Dispatch 1 focussed on Essence — the irreducible thing underneath the biography, the quality that makes you lead the way you do. Dispatch 2 moved outward to Elements — how Essence shows up, and what to do with the parts that no longer serve you. Both were primarily internal work. Looking inward, mapping what is there.
This month the work changed direction. It moved outward.
Bottom of Form
Each month between the group calls, the expedition assigns a paired reflection conversation — two Explorers, one set of questions, no agenda. This month I was paired with Salma. The question we were given: which Elements need combining in your leading as a philanthropist, and which pairs are the hardest to hold?
Julia is clear that the word is combine, not balance. Balance implies trade-offs — two things in competition, one gaining at the expense of the other. Combine means both at once, on a sliding scale, constantly reassessing. The tension between apparently opposed Elements is not a problem to resolve. It is, she argues, where the energy of leading lives.

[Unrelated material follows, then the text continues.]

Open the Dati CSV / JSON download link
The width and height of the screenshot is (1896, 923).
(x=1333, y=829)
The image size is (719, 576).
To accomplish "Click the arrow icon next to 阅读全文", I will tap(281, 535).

Salma and I talked for an hour. Three pairs surfaced between us: drive and patience, giving and boundaries, urgency and uncertainty.

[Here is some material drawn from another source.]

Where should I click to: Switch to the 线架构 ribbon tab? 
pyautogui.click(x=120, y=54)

Drive and patience: the Pulse
In the first dispatch I wrote about the Drini i Zi — the river where I grew up in northern Albania that runs fast, does not stop for obstacles, keeps moving. It is part of my Essence. In most contexts it is an asset: fast learning, adaptability, the energy to get things done. In volunteering, I have discovered its limits.

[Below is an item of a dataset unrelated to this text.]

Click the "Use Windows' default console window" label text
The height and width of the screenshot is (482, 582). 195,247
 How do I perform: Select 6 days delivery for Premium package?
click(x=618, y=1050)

In one of my volunteering roles I sit as an Advisor. Most of what I contribute is strategic — direction, challenge, occasional design work. The organisation runs on goodwill and organic energy. That is not a weakness; it is the point. The way the community functions, the way people stay engaged, depends on the ethos being felt in how things are done, not just in what is decided.
When I proposed a quarterly volunteer newsletter — the Pulse — I found myself taking on its production. I had the idea, I built the template, and I quickly understood that I could not delegate collection of the content without it disappearing back into the group chat it was designed to replace. So I stayed with it.
The Pulse exists to increase engagement among volunteers — to show what the community is building together, to give people a sense of belonging to something larger than their own contribution. That matters. It is why I proposed it. But producing it required input from the other leads, and the leads are volunteers too. They are balancing this against jobs, families, the full weight of their lives. A newsletter deadline sits below most of what they carry.
The river wanted to move fast, introduce structure, create clarity, get it done. The template helped — it gave people a clear shape to work with, replaced the chaos of open-ended requests. But it could not make people fill it. Nudges were needed. Then more nudges. The frustration was real. What I kept coming back to, when the patience ran thin, was purpose — what this was for — and context — who these people were and what they were already carrying. Those two things held me in the waiting better than the river could.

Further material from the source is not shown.